2   Toelichting op welstandscriteria
 

In het hierop volgende hoofdstuk zijn voor elk welstandsgebied (buitengebied, kern, bebouwingslint of woonwijk) de welstandscriteria vastgelegd.



Bij elk gebied wordt naast de criteria een beschrijving van de karakteristiek van het gebied gegeven. De criteria zijn een uitwerking van het voor elk gebied vastgestelde welstandsniveau. De uitgebreide toelichting hierop en de motivering voor het gekozen welstandsniveau, vindt u terug in DEEL B - ACHTERGRONDINFORMATIE.

Methodiek welstandsniveaus
De methodiek kent 4 welstandsniveaus:

  • welstandsniveau 1 zwaar;
  • welstandsniveau 2 regulier;
  • welstandsniveau 3 soepel;
  • welstandsniveau 4 welstandsvrij.

De gemeente Epe past alleen de welstandsniveaus 1 en 3 toe.
Bij de beoordeling door de welstandscommissie worden de bouwplannen, afhankelijk van het welstandsniveau, globaal of gedetailleerd bekeken.
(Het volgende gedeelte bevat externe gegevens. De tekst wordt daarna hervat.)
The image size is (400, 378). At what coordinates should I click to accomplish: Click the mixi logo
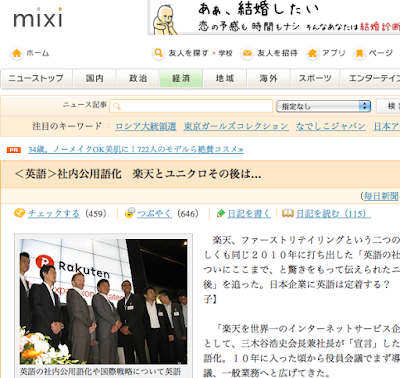tap(38, 17)
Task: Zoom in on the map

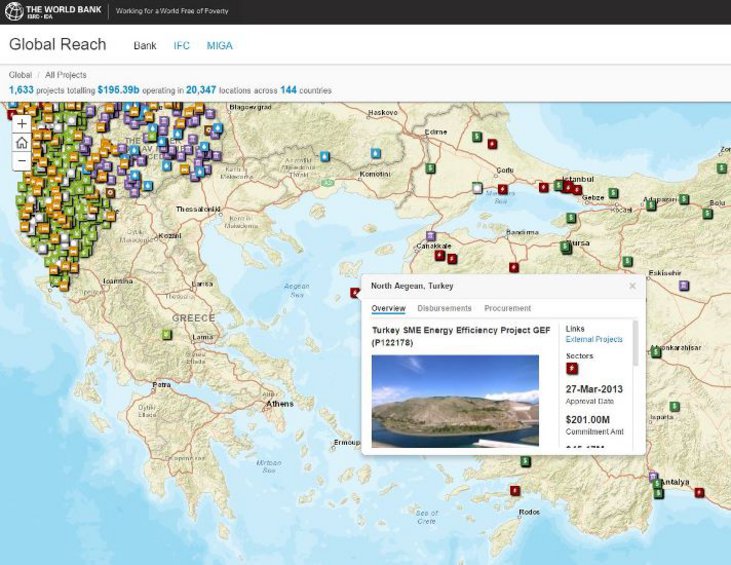Action: click(x=22, y=124)
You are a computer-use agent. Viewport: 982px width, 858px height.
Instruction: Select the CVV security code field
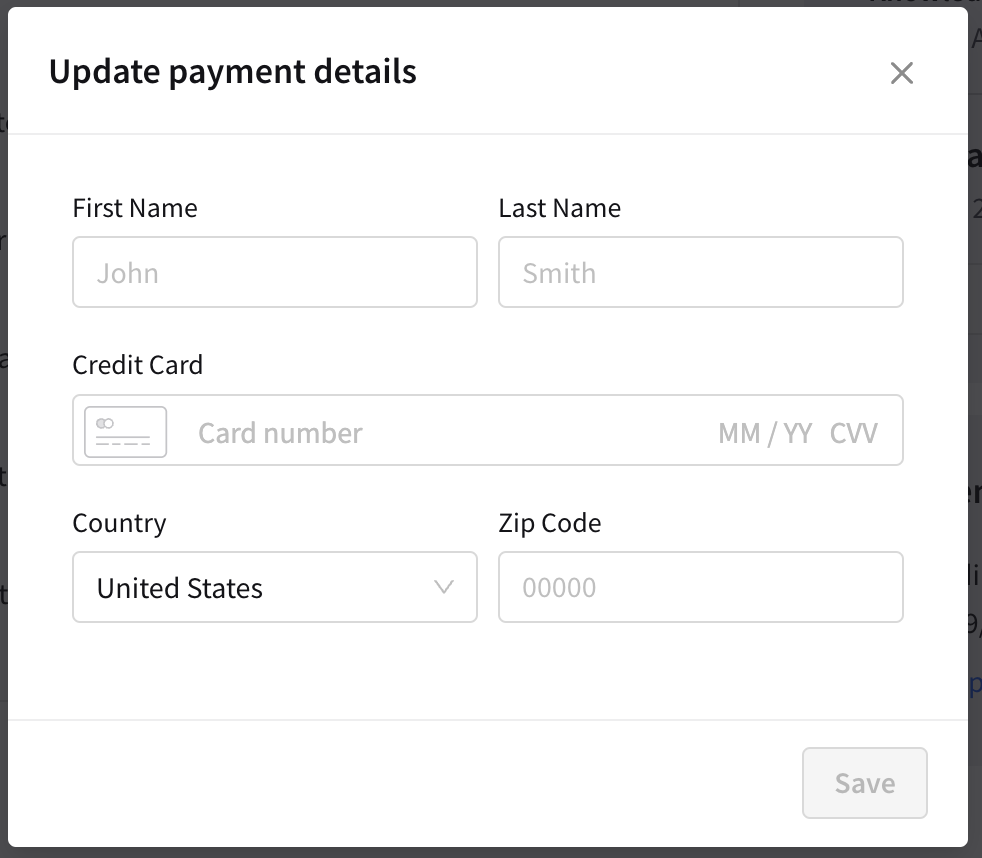tap(854, 433)
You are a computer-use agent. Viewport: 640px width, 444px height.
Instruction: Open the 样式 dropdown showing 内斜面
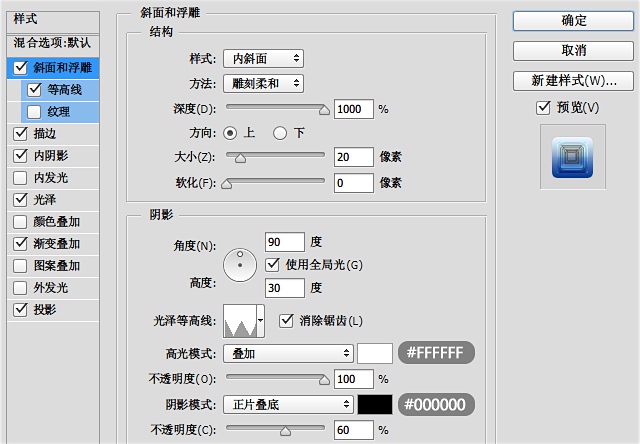(x=262, y=59)
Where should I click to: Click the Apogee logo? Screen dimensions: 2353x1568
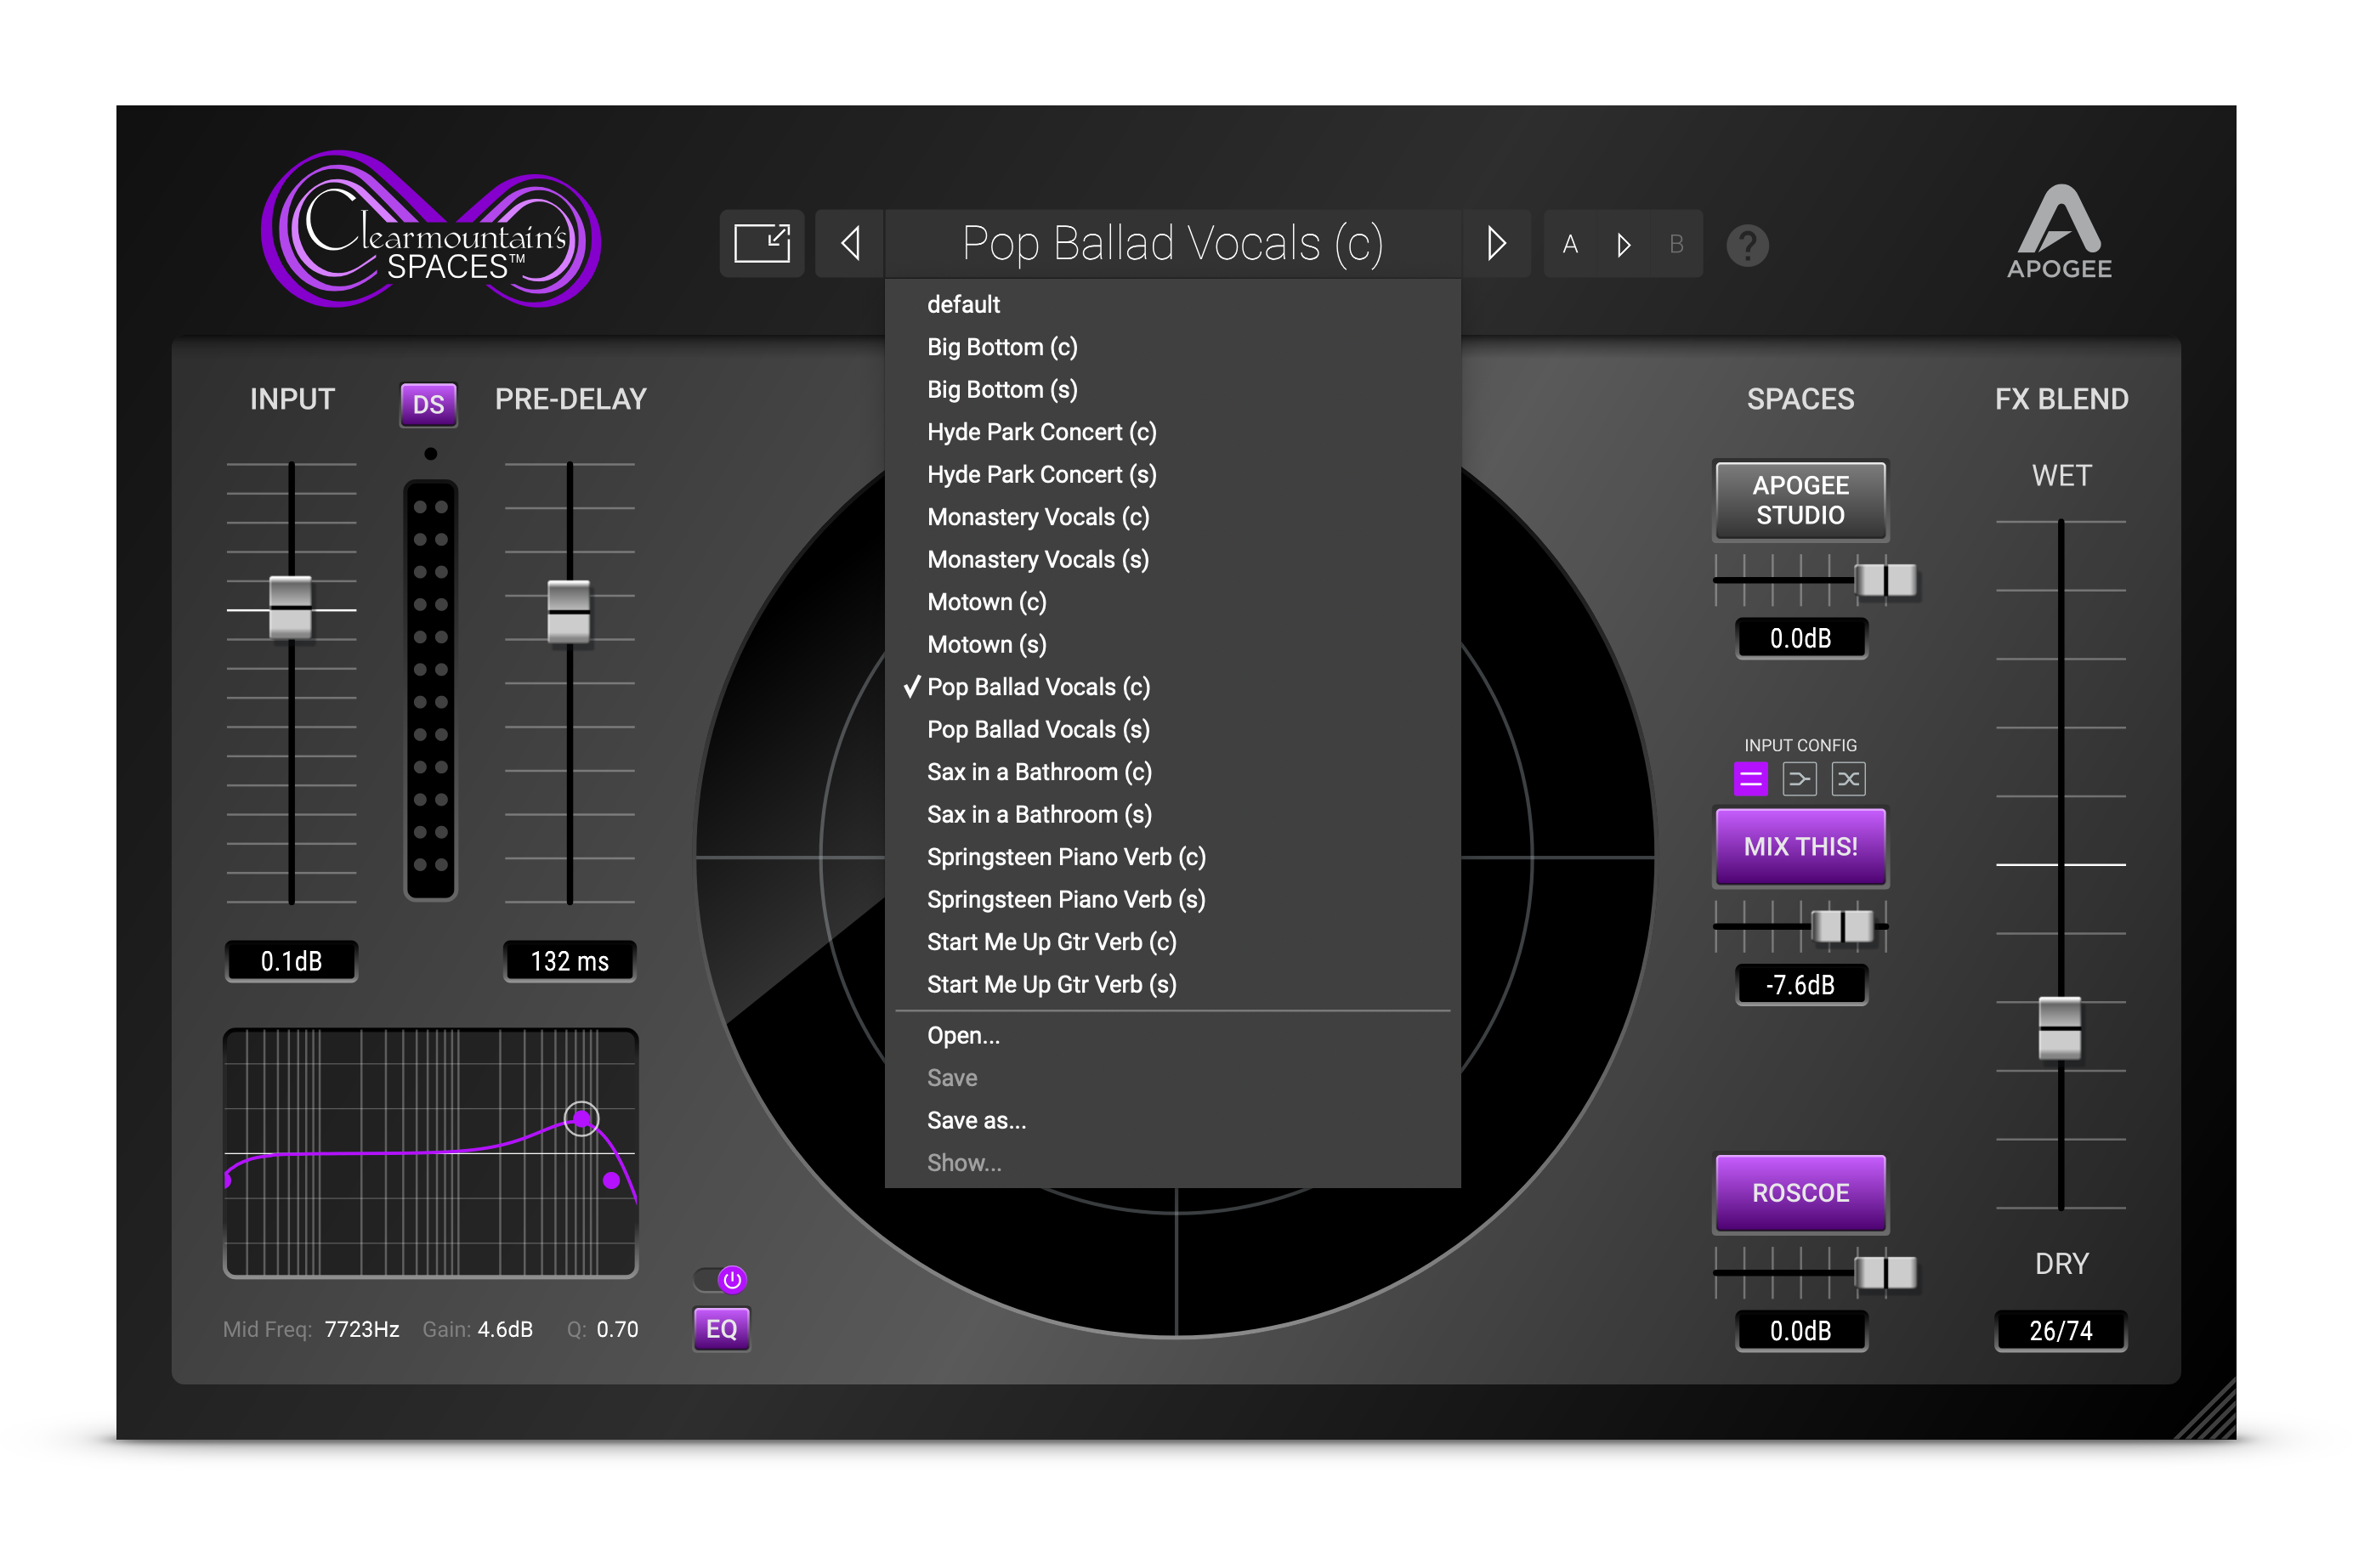pyautogui.click(x=2058, y=232)
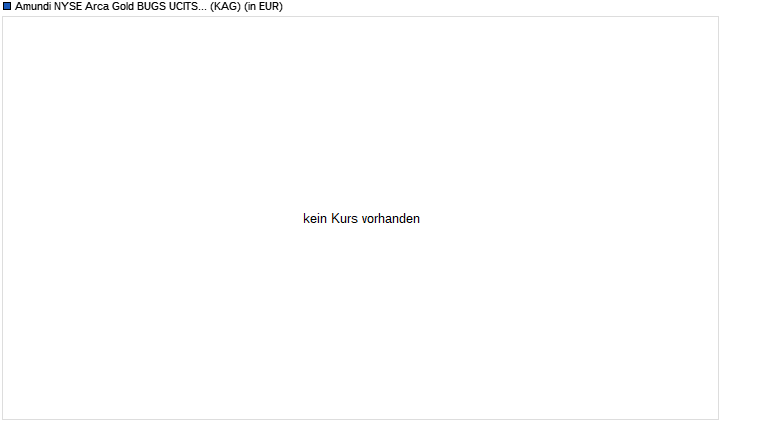The width and height of the screenshot is (760, 435).
Task: Click the ellipsis after UCITS in legend
Action: click(x=203, y=9)
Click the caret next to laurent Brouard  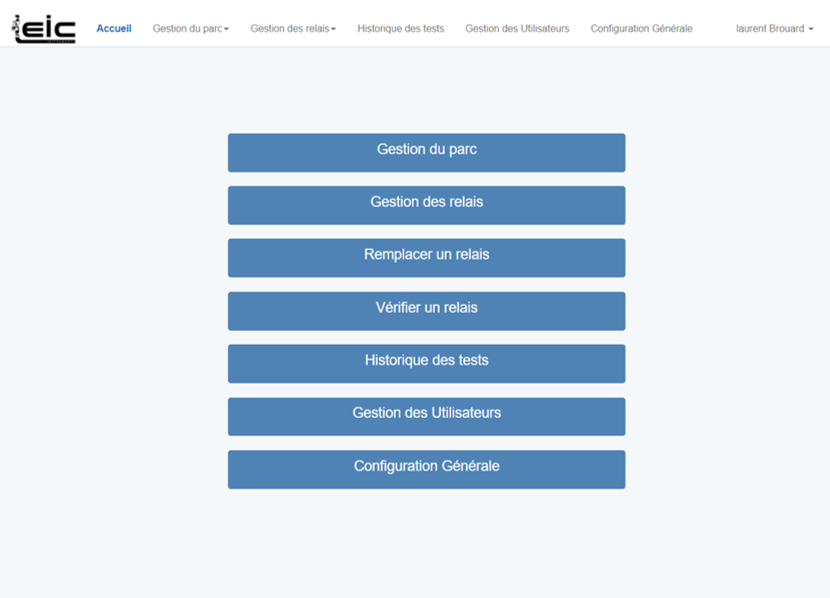(x=811, y=29)
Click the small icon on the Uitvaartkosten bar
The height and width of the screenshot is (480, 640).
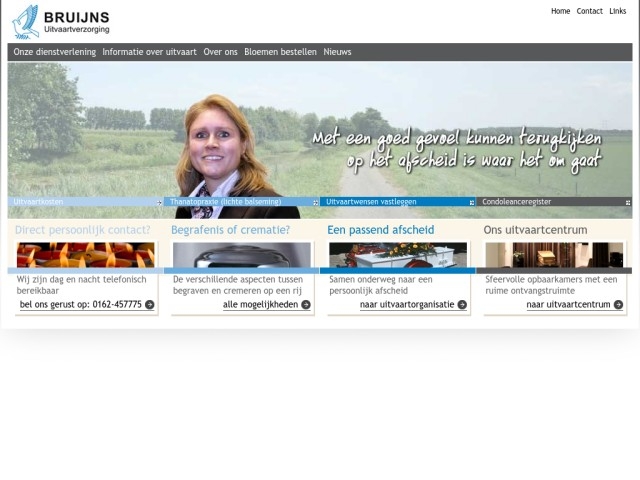(159, 202)
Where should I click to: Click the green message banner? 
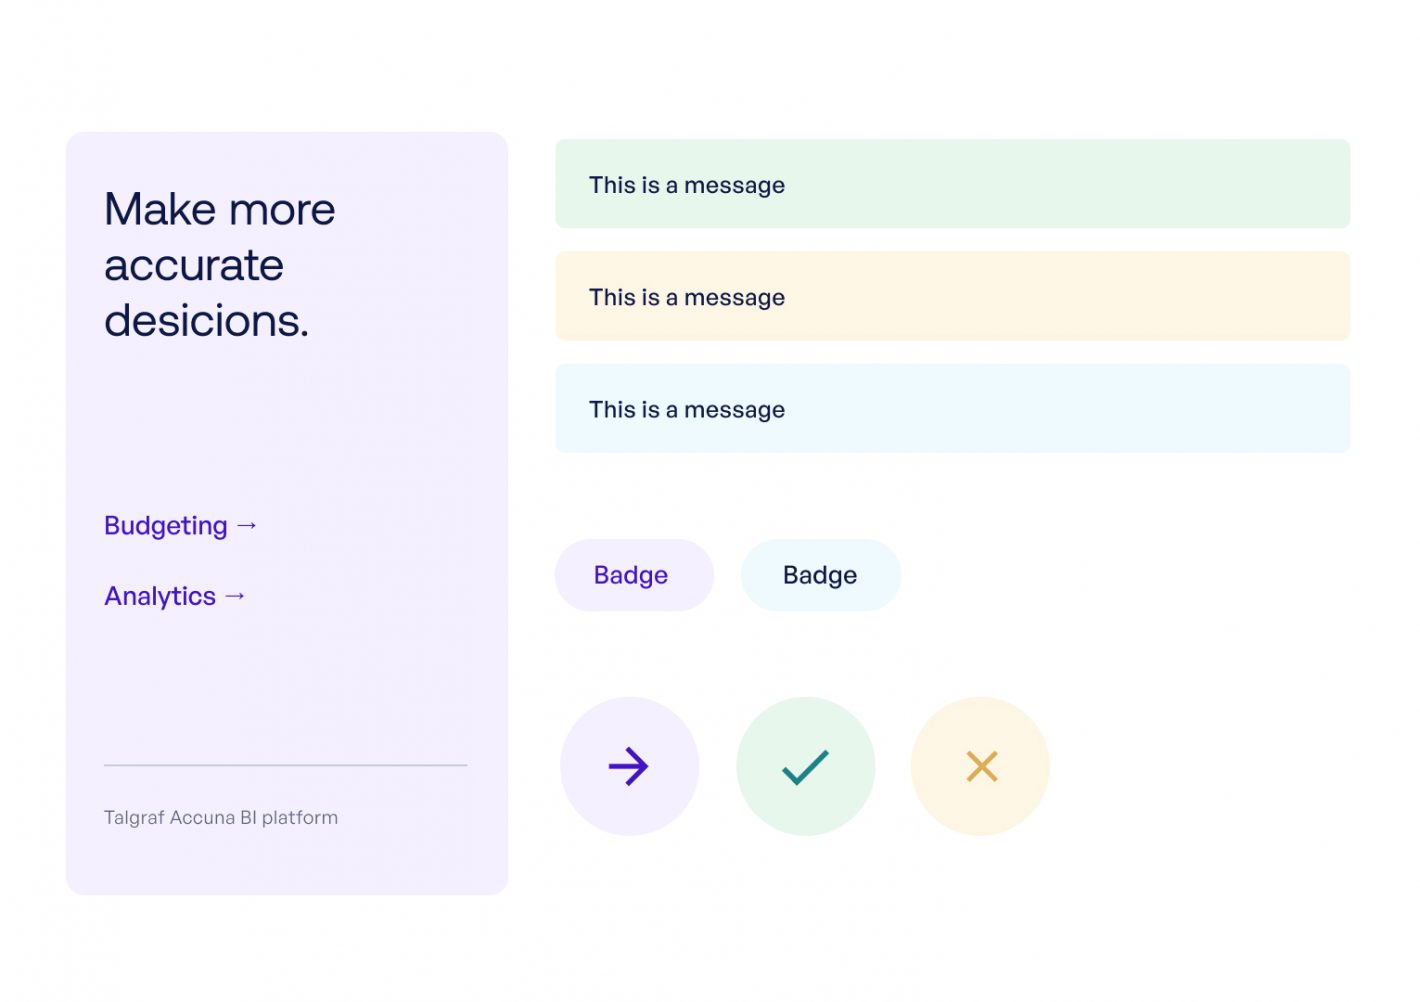[952, 184]
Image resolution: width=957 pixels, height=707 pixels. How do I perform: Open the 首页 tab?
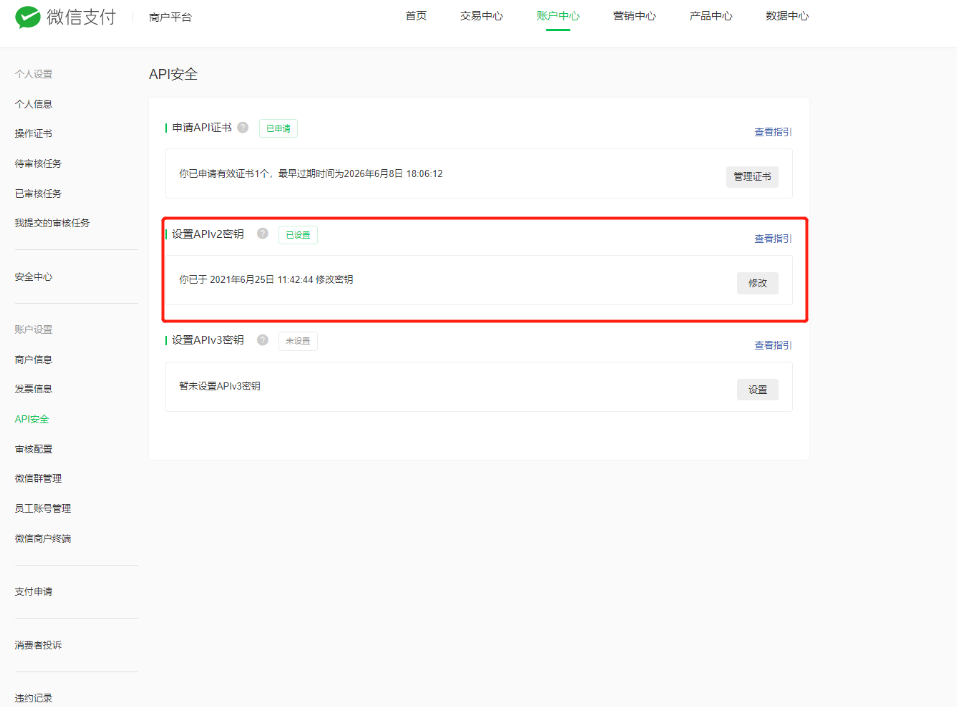pos(416,16)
Bij een strenge toetsing (welstandsniveau 1) worden bijvoorbeeld bij bouwplannen in beschermde gebieden de detailleringen van de kozijnen expliciet meegenomen in de beoordeling. In gebieden met een lichte toetsing (welstandsniveau 3) wordt in principe alleen gekeken of het bouwplan de relatie met de omgeving niet verstoort. In dat geval wordt aan de detailleringen een beduidend minder zwaar belang toegekend; alleen in uitzonderlijke, en te motiveren gevallen zal dit een onderdeel vormen van de welstandstoets. Van belang is dan onder meer dat er een duidelijke samenhang bestaat met het omgevingsbeeld. De verschillende aandachtsvelden kunnen als volgt worden omschreven:

Relatie met de omgeving
Aansluiten bij de karakteristieken van de omgeving. Daarbij wordt onder meer gelet op:

  • plaatsing op de kavel;
  • hoofdmassa (hoogte, breedte, kapvorm, etc.);
  • positionering aan- en opbouwen (dakkapellen, serres, erkers, etc.);
  • hoofd materiaal- en kleurgebruik.

Het bouwplan op zichzelf

  • opbouw hoofdmassa (verhoudingen hoofdvorm, dakvorm, etc.);
  • compositie van gevelindeling (vlakken, openingen, onderlinge verhoudingen);
  • vormgeving van ‘ondergeschikte elementen’ (dakkapellen, erkers, goten, etc.);
  • materiaal en kleurgebruik.

De detaillering

  • kozijnindeling en –detaillering;
  • detaillering van karakteristieke bouw- en esthetisch belangrijke elementen (dakkapellen, erkers, goten, etc.).